船引:それもほぼ毎日ですね。生配信の収益でもお金が入ってくるのがいいんです。

──トークでも船引さん、頻繁に「お金欲しい」と言ってますよね。

船引:そうですね、本当お金に執着してますから。歳をとるにつれて、お金稼げてないっていうのがダサいなって思ってきたんです。だから、グノシーが番組のスポンサーになってくれた時、すごく嬉しかったですね。

収入の半分を音声配信で稼ぐ

──『ガクヅケのあつあつやりとりラジオ』のポリシーは?

船引:「毎日更新してお金を稼ぐ」です。最初らへんは2,3日に1回のペースだったんですが、いまは収入の半分をRadiotalkから得ています。

木田:僕は正直、ないですね。

──トークの12分間はお二人にとって、どのような時間ですか。ある回で船引さんが「お笑いの話してもポッキーの話しても12分間は一緒でしょ」と言っていたことが印象に残っています。

木田:そんな深いことを言っていたんですね。

船引:全然覚えてないな……。

木田:けど12分…… 体感時間が全然違うんですよ。めっちゃ長い時もあるし、めっちゃ短い時もある。対面で話すと12分を長く感じますね。逆にリモートで話すと、そんなに。
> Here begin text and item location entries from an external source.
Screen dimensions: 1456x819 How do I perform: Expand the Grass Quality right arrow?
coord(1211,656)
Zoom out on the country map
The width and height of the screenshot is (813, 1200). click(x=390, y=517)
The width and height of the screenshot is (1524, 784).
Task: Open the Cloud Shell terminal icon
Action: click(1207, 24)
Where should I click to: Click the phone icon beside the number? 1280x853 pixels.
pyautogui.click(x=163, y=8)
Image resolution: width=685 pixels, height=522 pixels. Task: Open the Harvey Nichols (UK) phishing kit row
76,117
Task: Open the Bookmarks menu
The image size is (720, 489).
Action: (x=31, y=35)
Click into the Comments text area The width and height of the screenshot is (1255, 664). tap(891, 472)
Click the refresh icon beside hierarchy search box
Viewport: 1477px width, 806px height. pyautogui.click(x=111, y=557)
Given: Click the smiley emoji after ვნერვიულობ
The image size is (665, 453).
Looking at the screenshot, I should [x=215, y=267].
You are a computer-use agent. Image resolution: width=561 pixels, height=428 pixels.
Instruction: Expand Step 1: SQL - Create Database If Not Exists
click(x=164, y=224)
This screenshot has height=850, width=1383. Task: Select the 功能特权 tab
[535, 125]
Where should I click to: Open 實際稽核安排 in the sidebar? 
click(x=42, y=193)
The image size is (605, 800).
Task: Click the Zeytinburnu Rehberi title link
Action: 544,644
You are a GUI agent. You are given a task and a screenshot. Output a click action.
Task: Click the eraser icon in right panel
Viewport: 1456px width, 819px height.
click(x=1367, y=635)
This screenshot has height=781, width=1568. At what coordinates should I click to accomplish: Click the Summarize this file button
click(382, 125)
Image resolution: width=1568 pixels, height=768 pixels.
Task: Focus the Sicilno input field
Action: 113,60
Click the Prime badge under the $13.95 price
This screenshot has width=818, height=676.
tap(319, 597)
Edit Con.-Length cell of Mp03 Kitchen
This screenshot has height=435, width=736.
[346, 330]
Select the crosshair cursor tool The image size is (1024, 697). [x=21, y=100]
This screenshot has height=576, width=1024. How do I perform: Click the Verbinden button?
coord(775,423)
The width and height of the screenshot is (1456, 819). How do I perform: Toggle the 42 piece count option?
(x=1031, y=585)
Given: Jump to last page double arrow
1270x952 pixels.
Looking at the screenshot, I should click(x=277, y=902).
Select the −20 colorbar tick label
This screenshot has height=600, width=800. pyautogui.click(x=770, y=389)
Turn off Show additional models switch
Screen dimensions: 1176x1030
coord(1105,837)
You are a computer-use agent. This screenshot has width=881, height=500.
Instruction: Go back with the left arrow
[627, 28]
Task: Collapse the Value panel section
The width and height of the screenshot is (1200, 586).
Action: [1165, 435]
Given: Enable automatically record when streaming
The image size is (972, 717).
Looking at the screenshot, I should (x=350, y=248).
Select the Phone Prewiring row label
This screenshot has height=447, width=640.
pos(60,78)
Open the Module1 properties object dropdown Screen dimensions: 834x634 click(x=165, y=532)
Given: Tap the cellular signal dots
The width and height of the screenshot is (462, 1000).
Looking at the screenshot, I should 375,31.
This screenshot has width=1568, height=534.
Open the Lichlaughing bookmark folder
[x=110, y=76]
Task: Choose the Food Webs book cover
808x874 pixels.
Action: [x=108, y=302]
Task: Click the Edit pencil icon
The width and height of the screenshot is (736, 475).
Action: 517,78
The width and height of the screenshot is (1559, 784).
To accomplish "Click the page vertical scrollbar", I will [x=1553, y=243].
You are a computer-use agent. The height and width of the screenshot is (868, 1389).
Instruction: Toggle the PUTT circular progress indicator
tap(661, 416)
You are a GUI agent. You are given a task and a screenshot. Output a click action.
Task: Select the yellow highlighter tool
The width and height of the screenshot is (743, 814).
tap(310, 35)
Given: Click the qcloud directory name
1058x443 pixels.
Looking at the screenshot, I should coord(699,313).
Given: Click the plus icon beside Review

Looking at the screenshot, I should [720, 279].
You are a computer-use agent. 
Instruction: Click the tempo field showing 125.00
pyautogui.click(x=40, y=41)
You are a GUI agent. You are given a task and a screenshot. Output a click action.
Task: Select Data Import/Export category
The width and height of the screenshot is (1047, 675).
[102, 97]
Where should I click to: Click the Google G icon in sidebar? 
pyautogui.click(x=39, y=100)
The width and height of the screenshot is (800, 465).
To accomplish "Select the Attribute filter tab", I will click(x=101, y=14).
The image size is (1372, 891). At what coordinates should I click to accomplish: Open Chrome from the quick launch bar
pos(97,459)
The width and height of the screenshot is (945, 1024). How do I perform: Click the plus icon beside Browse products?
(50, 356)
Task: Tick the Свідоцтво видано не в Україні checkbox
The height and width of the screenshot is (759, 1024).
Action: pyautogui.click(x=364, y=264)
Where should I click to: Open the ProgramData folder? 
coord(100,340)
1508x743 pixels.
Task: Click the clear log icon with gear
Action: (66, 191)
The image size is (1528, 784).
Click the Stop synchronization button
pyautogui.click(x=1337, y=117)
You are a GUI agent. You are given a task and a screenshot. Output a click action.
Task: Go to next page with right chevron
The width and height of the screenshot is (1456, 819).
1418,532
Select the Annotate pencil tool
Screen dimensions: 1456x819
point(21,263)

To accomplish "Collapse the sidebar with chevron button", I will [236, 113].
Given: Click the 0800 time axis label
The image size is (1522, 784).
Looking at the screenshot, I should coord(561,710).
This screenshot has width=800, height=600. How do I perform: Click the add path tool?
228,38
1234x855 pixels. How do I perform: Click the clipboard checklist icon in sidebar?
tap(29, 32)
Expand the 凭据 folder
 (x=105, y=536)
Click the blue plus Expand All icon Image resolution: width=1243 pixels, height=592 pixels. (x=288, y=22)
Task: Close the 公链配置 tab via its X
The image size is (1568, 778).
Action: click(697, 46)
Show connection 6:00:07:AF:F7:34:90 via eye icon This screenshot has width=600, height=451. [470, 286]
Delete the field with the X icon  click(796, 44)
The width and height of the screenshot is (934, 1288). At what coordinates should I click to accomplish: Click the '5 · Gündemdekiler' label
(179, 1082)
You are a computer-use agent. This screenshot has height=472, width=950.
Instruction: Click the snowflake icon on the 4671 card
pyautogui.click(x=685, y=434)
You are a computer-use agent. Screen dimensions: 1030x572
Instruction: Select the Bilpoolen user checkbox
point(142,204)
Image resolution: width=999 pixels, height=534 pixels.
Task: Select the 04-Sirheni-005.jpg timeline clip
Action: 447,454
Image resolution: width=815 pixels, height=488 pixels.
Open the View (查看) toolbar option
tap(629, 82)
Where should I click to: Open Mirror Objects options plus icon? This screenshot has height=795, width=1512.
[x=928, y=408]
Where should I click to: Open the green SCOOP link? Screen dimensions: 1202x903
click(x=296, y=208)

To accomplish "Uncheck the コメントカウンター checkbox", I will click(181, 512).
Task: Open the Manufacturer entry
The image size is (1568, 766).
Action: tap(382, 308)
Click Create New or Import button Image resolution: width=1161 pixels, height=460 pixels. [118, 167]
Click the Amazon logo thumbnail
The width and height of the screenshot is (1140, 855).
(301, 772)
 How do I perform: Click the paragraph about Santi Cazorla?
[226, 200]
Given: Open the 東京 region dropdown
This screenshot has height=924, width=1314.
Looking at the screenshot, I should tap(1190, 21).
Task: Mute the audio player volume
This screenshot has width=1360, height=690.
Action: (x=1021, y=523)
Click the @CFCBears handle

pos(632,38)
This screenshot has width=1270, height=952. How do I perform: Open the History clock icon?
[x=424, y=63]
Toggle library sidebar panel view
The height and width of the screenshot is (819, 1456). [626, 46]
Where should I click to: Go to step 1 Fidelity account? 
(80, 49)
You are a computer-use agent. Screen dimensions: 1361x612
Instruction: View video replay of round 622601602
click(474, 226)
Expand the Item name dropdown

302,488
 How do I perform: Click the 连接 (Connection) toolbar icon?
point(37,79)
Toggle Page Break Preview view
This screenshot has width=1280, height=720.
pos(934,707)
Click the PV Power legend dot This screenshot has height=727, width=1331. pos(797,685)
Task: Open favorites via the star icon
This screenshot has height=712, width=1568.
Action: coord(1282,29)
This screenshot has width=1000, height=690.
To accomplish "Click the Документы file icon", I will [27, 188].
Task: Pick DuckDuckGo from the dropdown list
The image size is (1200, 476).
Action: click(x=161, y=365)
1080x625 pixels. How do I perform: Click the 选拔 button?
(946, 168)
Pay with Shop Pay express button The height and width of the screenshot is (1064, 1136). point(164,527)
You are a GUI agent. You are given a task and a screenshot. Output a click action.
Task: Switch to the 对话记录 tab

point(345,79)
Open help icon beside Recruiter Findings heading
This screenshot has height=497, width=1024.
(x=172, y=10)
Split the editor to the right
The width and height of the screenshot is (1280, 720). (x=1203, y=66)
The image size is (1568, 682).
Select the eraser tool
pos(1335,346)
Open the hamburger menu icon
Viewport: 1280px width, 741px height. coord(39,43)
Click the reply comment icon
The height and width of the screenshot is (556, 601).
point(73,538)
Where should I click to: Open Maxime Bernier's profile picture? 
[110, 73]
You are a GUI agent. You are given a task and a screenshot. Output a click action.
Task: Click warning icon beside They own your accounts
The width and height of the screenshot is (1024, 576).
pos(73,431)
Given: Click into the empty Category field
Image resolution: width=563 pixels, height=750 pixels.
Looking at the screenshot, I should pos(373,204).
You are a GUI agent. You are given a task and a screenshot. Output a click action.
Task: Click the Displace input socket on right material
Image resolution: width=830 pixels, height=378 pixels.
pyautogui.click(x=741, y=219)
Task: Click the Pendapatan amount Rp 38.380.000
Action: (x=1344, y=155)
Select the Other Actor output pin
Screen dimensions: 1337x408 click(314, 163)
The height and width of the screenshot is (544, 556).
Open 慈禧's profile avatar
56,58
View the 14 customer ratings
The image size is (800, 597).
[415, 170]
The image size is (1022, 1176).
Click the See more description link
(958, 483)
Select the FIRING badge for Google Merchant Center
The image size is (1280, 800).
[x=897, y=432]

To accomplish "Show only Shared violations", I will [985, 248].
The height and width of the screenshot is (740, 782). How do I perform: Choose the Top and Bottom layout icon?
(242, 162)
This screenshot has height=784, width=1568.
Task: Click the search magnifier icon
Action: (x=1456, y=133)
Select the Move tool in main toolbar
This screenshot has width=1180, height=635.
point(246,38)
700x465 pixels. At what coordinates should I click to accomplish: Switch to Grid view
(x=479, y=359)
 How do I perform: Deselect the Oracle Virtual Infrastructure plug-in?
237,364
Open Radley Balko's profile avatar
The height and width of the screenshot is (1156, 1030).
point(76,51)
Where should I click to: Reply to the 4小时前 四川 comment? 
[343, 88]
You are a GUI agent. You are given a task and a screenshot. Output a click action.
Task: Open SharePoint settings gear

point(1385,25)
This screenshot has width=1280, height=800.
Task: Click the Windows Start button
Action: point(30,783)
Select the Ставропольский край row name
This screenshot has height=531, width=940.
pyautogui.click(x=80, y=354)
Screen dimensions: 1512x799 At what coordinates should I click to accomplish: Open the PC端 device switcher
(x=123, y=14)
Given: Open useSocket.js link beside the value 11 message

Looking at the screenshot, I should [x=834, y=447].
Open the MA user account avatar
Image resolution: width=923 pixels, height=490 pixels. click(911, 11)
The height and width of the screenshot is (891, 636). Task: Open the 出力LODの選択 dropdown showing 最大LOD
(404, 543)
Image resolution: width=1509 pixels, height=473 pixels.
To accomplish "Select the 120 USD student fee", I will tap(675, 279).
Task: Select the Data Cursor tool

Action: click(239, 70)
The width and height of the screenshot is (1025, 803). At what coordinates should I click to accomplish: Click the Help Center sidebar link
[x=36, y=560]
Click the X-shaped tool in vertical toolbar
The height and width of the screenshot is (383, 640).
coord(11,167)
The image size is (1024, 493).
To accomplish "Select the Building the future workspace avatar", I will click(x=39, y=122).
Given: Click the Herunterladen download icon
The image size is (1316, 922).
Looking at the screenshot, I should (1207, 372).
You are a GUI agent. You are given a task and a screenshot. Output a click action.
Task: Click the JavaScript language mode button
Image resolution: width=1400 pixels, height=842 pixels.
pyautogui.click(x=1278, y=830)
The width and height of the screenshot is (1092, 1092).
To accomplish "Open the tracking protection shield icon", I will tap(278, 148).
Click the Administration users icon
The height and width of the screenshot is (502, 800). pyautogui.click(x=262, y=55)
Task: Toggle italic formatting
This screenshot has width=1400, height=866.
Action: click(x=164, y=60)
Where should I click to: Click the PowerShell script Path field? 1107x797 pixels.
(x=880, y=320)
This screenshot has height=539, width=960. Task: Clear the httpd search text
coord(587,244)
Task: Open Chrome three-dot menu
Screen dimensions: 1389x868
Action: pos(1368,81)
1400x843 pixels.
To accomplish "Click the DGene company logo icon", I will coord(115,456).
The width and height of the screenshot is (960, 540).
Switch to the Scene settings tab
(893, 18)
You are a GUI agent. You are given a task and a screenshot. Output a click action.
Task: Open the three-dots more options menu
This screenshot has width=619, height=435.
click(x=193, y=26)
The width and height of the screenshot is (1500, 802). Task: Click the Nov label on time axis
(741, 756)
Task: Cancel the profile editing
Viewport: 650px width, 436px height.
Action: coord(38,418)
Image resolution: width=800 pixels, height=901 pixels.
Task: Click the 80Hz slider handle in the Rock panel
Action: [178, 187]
船引:確かに、リモートだとすぐですね。(木田に話しかける)外で話すと長くない? 12分って本当に絶妙な時間だと思います。

──お二人は意外とリスナーのハガキを読まないですよね。それこそネタの宝庫ではないのですか?

船引:んー、来ていた時期もあるんですけど、あんま読まないようになってから、届かなくなりました。

木田:絶妙に触れづらいものがあったりして。ちょうどいいお便りが来たら嬉しいですけどね。

船引:ふわっとしたお便りのほうが、なんか盛り上がる傾向があります。曖昧な質問というか。「好きなツッコミどんなですか?」といったガチガチなお笑いの話だと、あんま弾まないって感じですね。話しながら色々寄り道するのがどっちかというと好きなので、正面で答えるより、ふわっとしたものが欲しいです。お便りは。

木田:僕は、「〇〇なエピソードありますか?」とか、自分の中で話すことを探す系のお便りが好きですね。「金魚のエピソードありますか?」とか、「金魚……?」で何か思い出したりしたらちょっと面白いじゃないですか。

──毎日音声配信をすることによって、なにか芸人の活動で変化したことはありますか?

船引:K-PRO主催の、Radiotalkをテーマにしたトークライブに、2回ほど呼んでいただけました。僕ら以外のメンバーがすごかったんですよね。ガリガリガリクソンさんとかオジンオズボーン篠宮さんとか、「はじめまして」の大先輩が多く、何もできなかったってことが印象に残っています。

木田:めちゃめちゃ緊張しましたね。どういうメンツやねんていう。ライブ自体は面白かったんですけど。

──ガクヅケにとって、Radiotalkとはどんな場所でしょうか。

木田:修行場、鍛錬場と言えばいいのか。僕なりに戦っている場所ってことだと思います。

船引:毎日やっている生配信は、「ストレス発散」ですね。ストレス発散しながら小銭をいただけるっていう(笑)。

『ガクヅケのあつあつやりとりラジオ』に関して言えば、木田と僕の関係性を確認するところです。普通に面と向かって注意すればケンカになるけど、Radiotalkで注意すれば、発散にもなるし、シャレにもなるし、っていうか。つまり、僕にとってRadiotalkは最高の場所ってことです。